We acknowledge that cooperation and focus is not easy to attain. But failure to do so is degrading our community and making a mockery of the legislative branch. In fact, whether we want to acknowledge it or not it’s making a mockery of the Virgin Islands as a whole in the wider world and that relates back to housing, which leads to another C word: Corruption.
Whether or not corruption is as widespread as people both in and out of the territory believe it to be, the end result is yet another C word: Cynicism. In two identical Source polls done over the last 20 years, readers rated corruption as either their number one or number two concern.
Cynicism, which may seem like nothing more than clever cocktail party banter to some, has devastating results. It leads to passivity, apathy and hopelessness, thus continuing a vicious cycle of doing nothing including not voting or even registering to vote – especially young people who already feel hopeless thanks to climate change.
When you add to that the fact that federal agencies have repeatedly given the V.I. very bad grades – most recently the U.S. Housing and Urban Development secretary who visited in May – for misusing or even not using federal funds at all, which led over the years to returning tens of millions of dollars to our benefactors on the mainland, we are on the brink of a funding disaster if we don’t clean up our act.
So that leads to another C word: Clarity. That is not the same as the word “transparency,” the use of which only adds to the cynicism.
We, as a people, need to get clear about what we want for our community and we need to make that clear to our elected officials in the coming months as we lead up to another election.
It is time to set aside petty self-interest and look at the final C word: Community. We love to throw around yet another C word: Culture. But what does that really mean? Culture isn’t about historic buildings being restored; let us remember those historic buildings were part of our history of slavery. It’s time to shed that false narrative and begin to create a new culture. A culture steeped in community. We need to ask ourselves what are our values? How do we look out for each other, which was the second commandment I would like to point out. How do we care for those people on the margins? How do we show respect for each other, and our environment? Those are the things which reflect what culture really is.
In the United States of America, which we are part of, I believe with all my being that housing is a human right. So, what are WE going to do about it?
Remember something: those people from away buying up property and building palatial mansions don’t vote here. I think the thing that we forget in the glitter and gold of the one-percenters among us is that most of us are much closer to being homeless than we are to living in one of those marble mansions or floating around on those multimillion dollar yachts.

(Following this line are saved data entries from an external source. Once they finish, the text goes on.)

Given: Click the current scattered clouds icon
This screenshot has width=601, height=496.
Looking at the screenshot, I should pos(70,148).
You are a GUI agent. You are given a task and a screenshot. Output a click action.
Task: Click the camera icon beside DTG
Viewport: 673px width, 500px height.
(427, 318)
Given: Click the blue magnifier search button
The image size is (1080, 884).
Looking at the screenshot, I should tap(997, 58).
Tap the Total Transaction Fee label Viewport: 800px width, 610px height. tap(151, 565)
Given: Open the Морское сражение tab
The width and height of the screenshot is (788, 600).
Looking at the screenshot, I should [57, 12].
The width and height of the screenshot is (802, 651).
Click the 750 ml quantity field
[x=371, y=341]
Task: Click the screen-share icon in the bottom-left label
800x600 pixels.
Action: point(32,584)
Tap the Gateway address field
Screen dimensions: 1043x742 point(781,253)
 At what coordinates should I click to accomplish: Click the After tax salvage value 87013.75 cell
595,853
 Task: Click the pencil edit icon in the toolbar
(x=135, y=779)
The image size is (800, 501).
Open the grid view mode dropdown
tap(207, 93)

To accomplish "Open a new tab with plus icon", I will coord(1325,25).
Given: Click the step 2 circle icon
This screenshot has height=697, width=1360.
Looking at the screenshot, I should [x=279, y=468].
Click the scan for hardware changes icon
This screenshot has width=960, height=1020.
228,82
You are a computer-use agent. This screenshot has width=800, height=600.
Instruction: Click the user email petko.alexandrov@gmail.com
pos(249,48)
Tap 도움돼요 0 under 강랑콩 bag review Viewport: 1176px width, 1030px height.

In the depression created by subsisting on the brink of economic disaster while watching those more fortunate frolicking on our shores, we lose track of our power. Despite the depression around the specter of a disappearing democracy, we still hold all the power when we use our right to vote. But only if we do. It’s a real thing which requires being truly informed as opposed to influenced by mere rhetoric.
So, it is worth repeating. Are we actually ready as a community or culture to set aside our petty self-interest to do what is necessary for the betterment of everyone in our tiny little territory?
In the end, what will our history suggest we decided?